Mr. Chappell, Mr. Grasty, and Mr. Johnson all maintained their innocence and refused to plead guilty.

  • Mr. Chappell, Mr. Grasty, and Mr. Johnson all maintained their innocence and chose to fight to clear their names at trial. Still, both Mr. Chappell and Mr. Grasty were convicted by a jury and sentenced to life in prison. Seeing this, Mr. Johnson decided to waive a jury, opting instead to put his fate in the hands of a judge, who Mr. Johnson thought would see the flaws in the Commonwealth’s case. Instead, the judge asked him why Mr. McElwee would lie during his trial testimony. The judge appeared unable to believe that Mr. McElwee would falsely implicate his friends to save himself from a life sentence.

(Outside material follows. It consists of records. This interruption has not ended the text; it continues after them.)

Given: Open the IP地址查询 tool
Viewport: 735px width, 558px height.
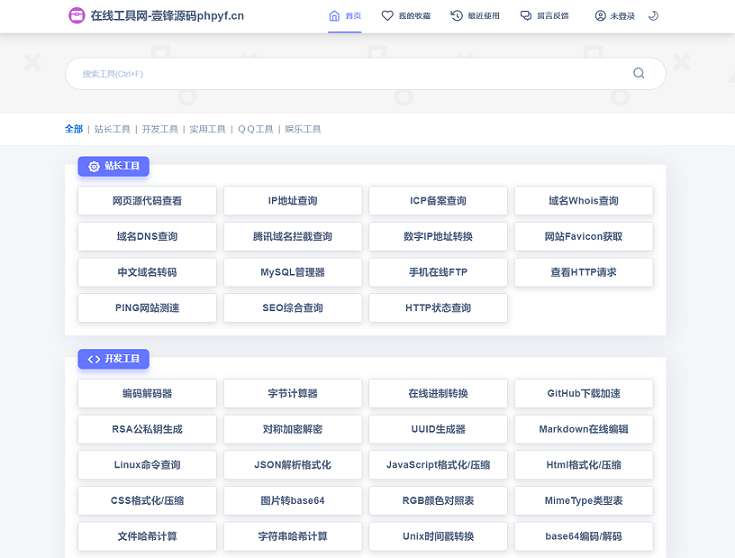Looking at the screenshot, I should (292, 201).
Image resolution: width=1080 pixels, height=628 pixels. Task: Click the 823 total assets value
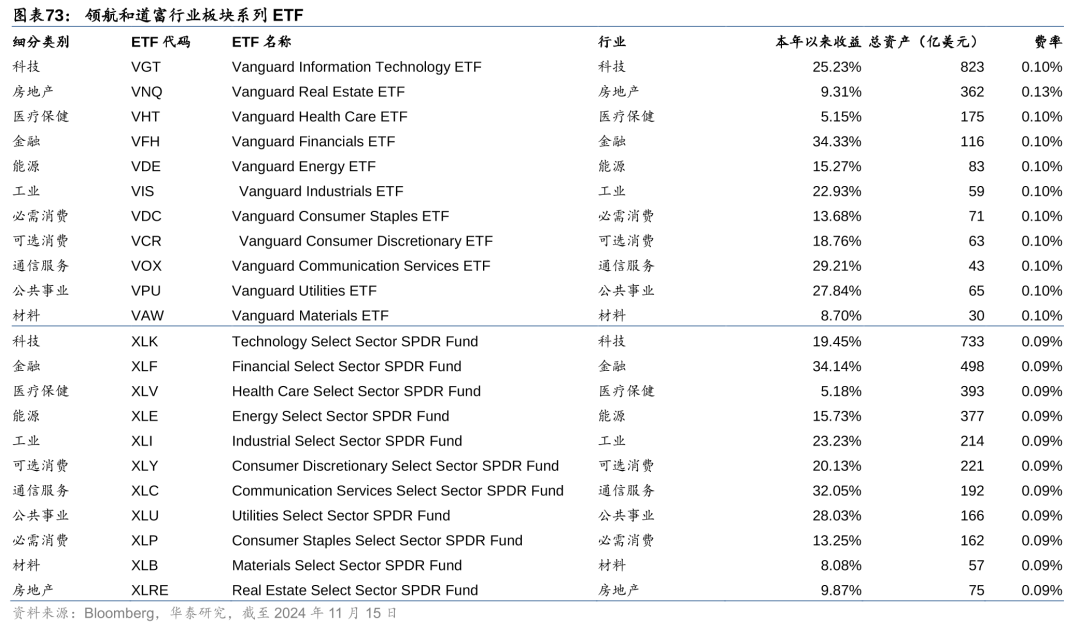click(971, 67)
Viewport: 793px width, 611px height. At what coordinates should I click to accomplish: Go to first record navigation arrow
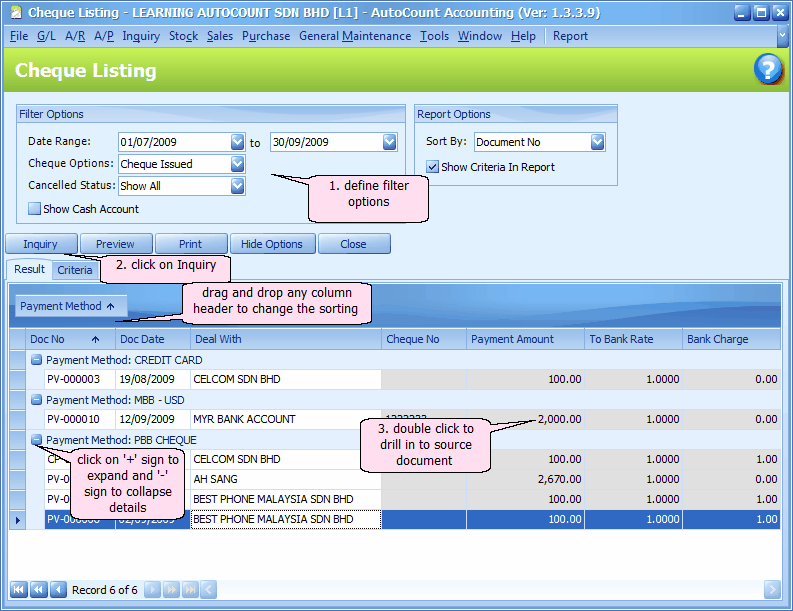(18, 590)
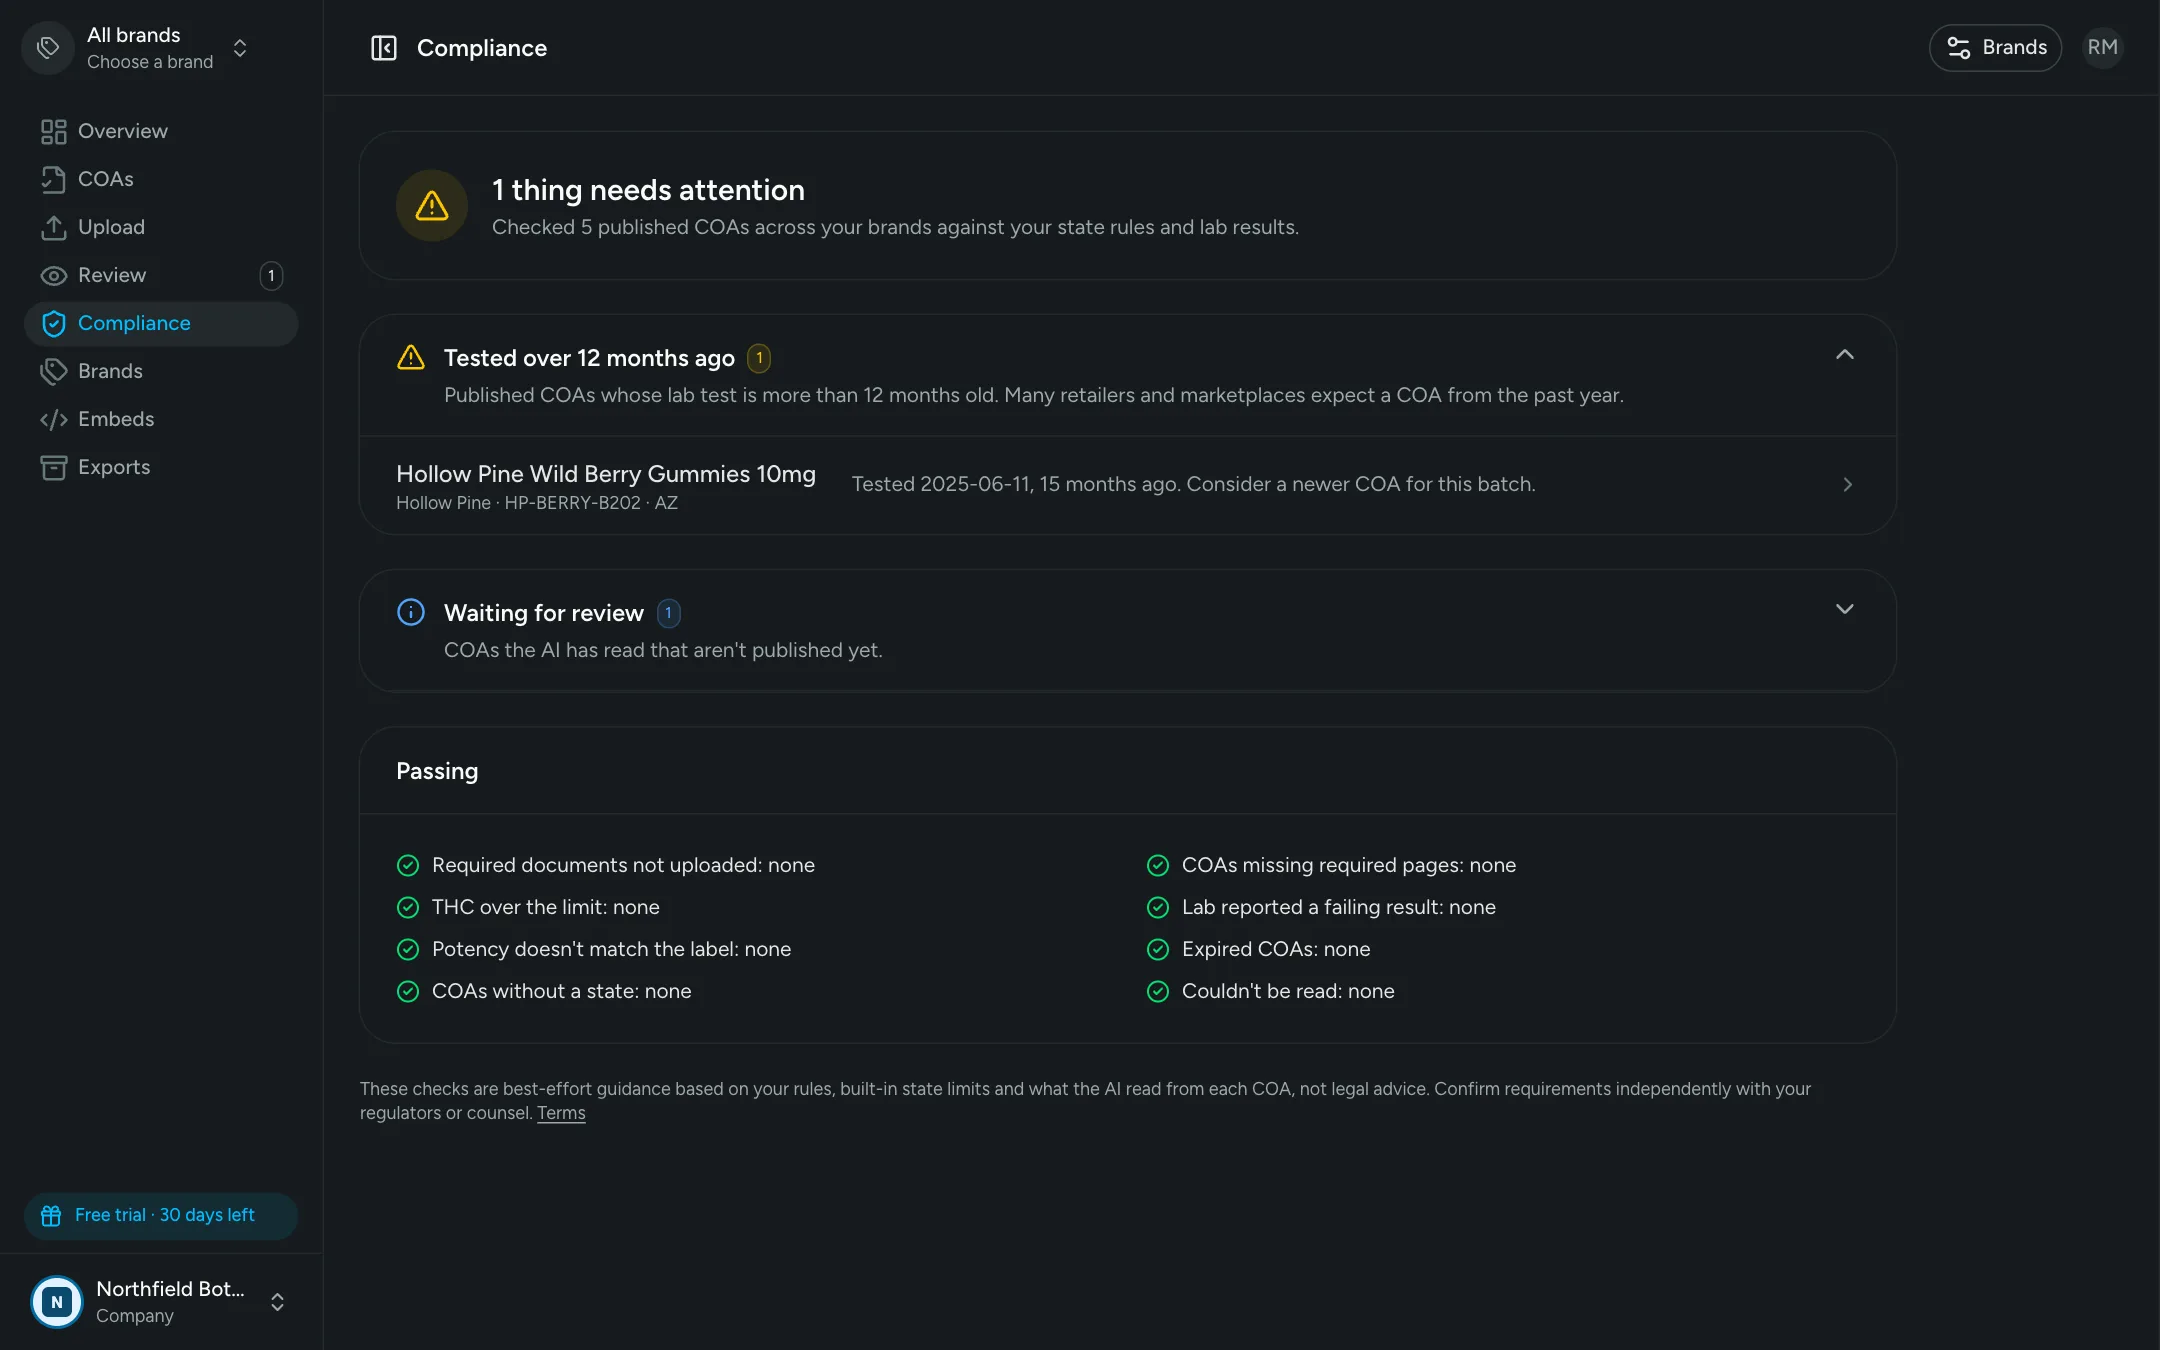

  • If he had accepted the plea deal prosecutors offered him instead of exercising his constitutional right to a trial, Mr. Johnson would have received a sentence of 6 to12 years. And with the time he served in jail awaiting trial, he could have been released in just four years. But, because he refused to admit to something he did not do and chose to pursue justice, he was sentenced to life in prison without the possibility of parole at the age of 22. This massive disparity in the sentence he faced pre-trial and after trial is known as the trial penalty and impacts millions of cases. 

The only evidence presented against Mr. Johnson was Mr. McElwee’s unreliable testimony

  • Mr. McElwee’s testimony, which was inconsistent with both the facts of the crime and statements he previously made to police, was the main evidence used against Mr. Johnson. The only other evidence presented against Mr. Johnson was a green XXXL jacket found at the scene, which did not belong to the victim and which Detective Nuttall claimed had been worn by Mr. Grasty or Mr. Johnson.

New DNA evidence excluded Mr. Johnson and his co-defendants 

  • The Innocence Project — along with the Pennsylvania Innocence Project, which represents Mr. Chappell, and Centurion, which represents Mr. Grasty — sent evidence from the case for advanced DNA testing. The testing, which was completed in 2022, found that semen from the victim’s body, a stain on the green jacket, and a stain on her blood-stained bedding all matched one unknown man. DNA testing from the jacket excluded all three men as having worn the jacket and identified the same unknown man as the jacket’s wearer. Additionally, saliva from a chewed straw found in the jacket pocket, along with cocaine, also excluded the young men and matched the unknown male whose semen was found in the victim’s body and at numerous locations at the scene.

The prosecution used outlandish theories to explain away DNA results that pointed to innocence.

  • In order to explain why DNA testing of the semen samples from the victim’s body excluded the men before their trials, the prosecution posited outlandish and unsubstantiated theories.

    The first was that the teens had found a used condom and planted the semen from it to “cover up” the burglary, and the second was that, after they had robbed and murdered Ms. Nickens, another person had entered her home and engaged in necrophilia. The recent DNA testing of the blood spatter and smears from Ms. Nickens’ bed indicate that the elderly woman was in fact raped on her bed, discrediting the prosecution’s theories. The prosecution has also suggested that the semen may belong to a secret boyfriend of the victim; however, as Ms. Nickens lived alone, was in poor health, and did not have any male partners, there is no consensual explanation for the semen’s presence.

If this evidence had been presented at trial, Mr. Johnson might not have lost two decades of freedom for a crime he didn’t commit. Through his many years of wrongful incarceration, Mr. Johnson has kept up his hopes of one day being free by writing poetry.

“When I write, I speak from a dark, lonely place. I speak from pain,” he said. “Fighting for this cause isn’t a game. In the fight for prison reform and injustice, a billion voices aren’t enough. We pour our hearts out and cry, and it falls on deaf ears. We’re not asking a lot, we’re just asking for justice.”